------ Data in this exercise

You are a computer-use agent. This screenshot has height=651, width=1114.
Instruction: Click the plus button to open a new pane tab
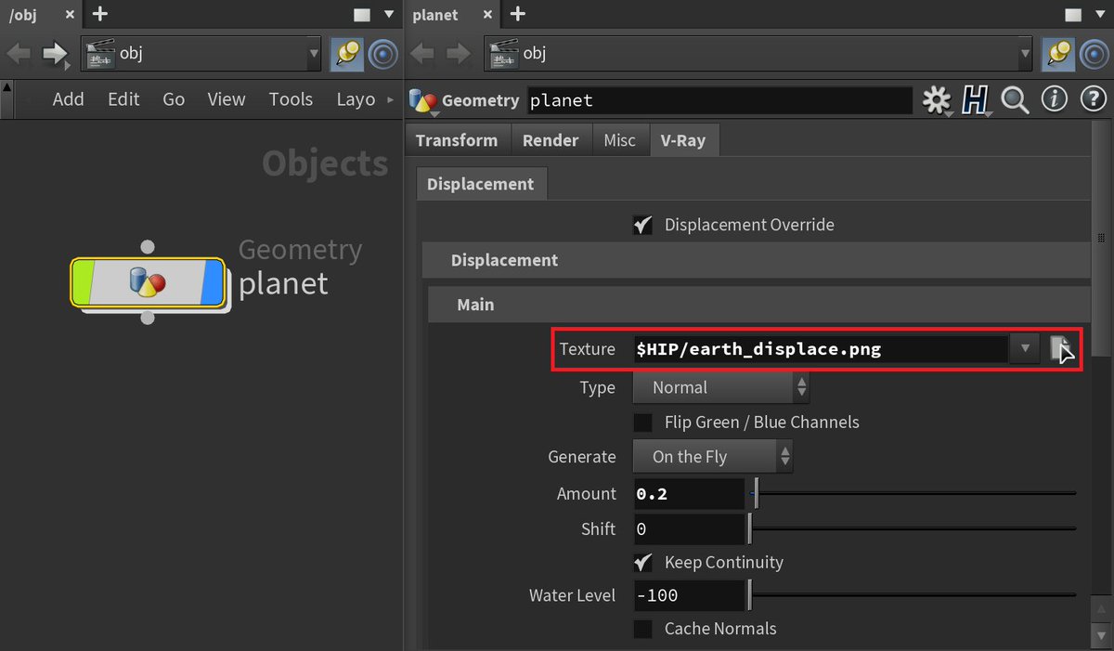(98, 14)
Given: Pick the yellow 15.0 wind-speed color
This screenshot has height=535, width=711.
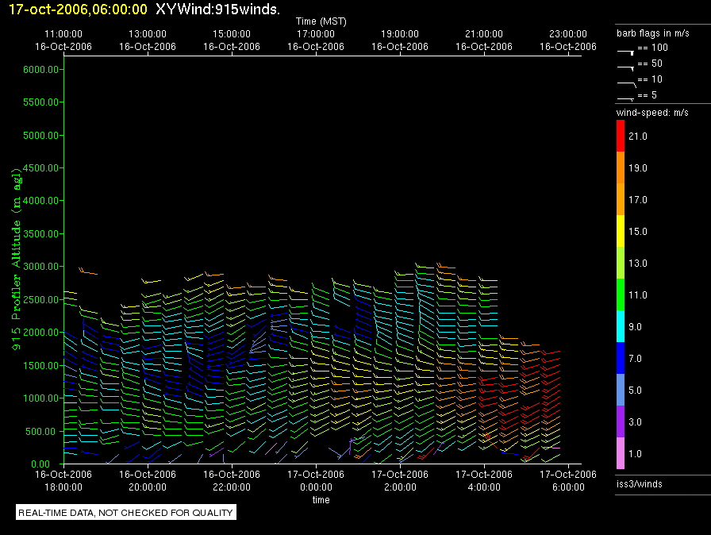Looking at the screenshot, I should click(x=621, y=232).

------------

▸ **Aim**
Copy back the lines from the one holding "Given: Pick the yellow 15.0 wind-speed color" through the end of the rows, inclusive, and leave the pictures out of your answer.

▸ **Solution**
Given: Pick the yellow 15.0 wind-speed color
This screenshot has height=535, width=711.
Looking at the screenshot, I should click(x=621, y=232).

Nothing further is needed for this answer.